Alzheimer's disease (AD) is a chronic neurodegenerative disorder and the most common course of dementia, affecting more than 20 million people worldwide. Today, AD can be diagnosed only post mortem, detecting insoluble beta-amyloid peptide (Abeta) aggregates and neurofibrillary tangles in the patient's brain tissue.
The development of a therapeutic approach or a potential prevention strategy to AD is still severely hampered by the lack of a reliable method to diagnose AD at stages as early as possible. The method of choice would be able to correlate the result with the stage of the disease progression. Further, it needs to be non-invasive and repeatedly applicable to living patients.

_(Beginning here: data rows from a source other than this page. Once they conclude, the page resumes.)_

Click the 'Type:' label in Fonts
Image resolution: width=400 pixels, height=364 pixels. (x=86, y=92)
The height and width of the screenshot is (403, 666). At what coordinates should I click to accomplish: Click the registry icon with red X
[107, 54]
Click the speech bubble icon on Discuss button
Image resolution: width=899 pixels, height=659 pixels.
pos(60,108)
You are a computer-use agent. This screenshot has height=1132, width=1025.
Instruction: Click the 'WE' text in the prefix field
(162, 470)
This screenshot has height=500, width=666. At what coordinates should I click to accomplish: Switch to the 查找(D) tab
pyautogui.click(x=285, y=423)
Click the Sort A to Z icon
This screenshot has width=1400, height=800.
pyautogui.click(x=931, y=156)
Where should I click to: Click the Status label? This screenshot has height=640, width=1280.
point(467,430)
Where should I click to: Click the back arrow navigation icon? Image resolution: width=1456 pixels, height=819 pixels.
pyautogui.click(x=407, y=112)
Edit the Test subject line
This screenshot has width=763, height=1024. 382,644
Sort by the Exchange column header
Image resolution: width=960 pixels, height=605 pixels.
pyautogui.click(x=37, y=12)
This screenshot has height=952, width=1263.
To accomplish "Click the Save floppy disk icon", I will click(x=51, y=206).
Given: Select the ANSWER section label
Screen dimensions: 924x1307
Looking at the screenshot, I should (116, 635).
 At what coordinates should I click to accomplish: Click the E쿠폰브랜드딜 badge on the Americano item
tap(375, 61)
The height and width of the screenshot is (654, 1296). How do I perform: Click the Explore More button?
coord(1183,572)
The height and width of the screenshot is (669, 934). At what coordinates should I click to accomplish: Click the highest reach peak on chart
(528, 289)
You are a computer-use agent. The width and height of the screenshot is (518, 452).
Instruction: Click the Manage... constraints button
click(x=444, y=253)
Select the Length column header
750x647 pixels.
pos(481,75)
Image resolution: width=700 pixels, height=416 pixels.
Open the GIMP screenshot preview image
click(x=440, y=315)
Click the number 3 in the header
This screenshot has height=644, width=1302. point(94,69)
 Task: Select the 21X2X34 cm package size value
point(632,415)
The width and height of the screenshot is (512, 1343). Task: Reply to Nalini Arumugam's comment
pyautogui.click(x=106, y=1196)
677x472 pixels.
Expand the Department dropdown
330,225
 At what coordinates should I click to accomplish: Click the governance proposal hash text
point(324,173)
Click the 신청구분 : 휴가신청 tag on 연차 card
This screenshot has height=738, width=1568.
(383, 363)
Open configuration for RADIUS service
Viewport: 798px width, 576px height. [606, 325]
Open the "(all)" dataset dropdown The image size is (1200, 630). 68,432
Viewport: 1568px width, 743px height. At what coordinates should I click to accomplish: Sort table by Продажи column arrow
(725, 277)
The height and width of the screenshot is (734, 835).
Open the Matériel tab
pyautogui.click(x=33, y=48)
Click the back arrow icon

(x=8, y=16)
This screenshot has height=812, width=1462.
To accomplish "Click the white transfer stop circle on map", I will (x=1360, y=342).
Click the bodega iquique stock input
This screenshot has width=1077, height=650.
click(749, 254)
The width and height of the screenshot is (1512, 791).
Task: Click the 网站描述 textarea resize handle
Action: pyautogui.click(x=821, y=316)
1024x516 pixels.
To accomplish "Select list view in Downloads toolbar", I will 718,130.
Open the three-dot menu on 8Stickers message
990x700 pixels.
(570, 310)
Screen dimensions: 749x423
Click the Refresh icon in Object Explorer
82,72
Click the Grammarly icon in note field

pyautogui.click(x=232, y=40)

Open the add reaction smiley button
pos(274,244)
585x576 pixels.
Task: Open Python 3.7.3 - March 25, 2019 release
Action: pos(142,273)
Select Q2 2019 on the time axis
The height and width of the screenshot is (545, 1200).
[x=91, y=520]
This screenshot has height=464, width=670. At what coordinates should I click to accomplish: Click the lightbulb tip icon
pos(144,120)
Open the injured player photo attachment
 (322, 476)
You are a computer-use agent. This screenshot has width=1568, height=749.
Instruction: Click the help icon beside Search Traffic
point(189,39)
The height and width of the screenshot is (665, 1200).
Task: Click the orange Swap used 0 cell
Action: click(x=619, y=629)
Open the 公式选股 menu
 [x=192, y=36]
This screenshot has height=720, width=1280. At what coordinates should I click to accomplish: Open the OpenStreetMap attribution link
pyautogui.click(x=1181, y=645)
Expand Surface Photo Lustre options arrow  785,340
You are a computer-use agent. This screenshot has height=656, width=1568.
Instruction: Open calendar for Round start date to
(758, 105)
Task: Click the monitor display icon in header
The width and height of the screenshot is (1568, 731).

In our group we will develop an ultra-sensitive assay for early and non-invasive diagnosis of AD. This highly specific and sensitive assay uses fluorescence correlation spectroscopy (FCS) and is sensitive enough to detect even single aggregates. The principle of the assay has already been shown to be successful to detect prion-protein aggregates in brain homogenate (1). Prion-protein aggregates are the characteristic feature of prion diseases like bovine spongiform encephalopathy (BSE).
Based on the experiences from the prion-protein aggregate assay, a procedure will be developed to obtain preparations from tissues and bodily fluids (e.g. blood and liquor) that contain Abeta aggregates (e.g. fibrils), which will be captured on a surface and subsequently be tagged with fluorescent-labelled specific antibodies or other probes. Thereby, even single aggregates will be detected by scanning the surface with an FCS-based method.
Further, the correlation of Abeta concentrations (aggregated) in tissues and bodily fluids with clinical symptoms of AD will be investigated.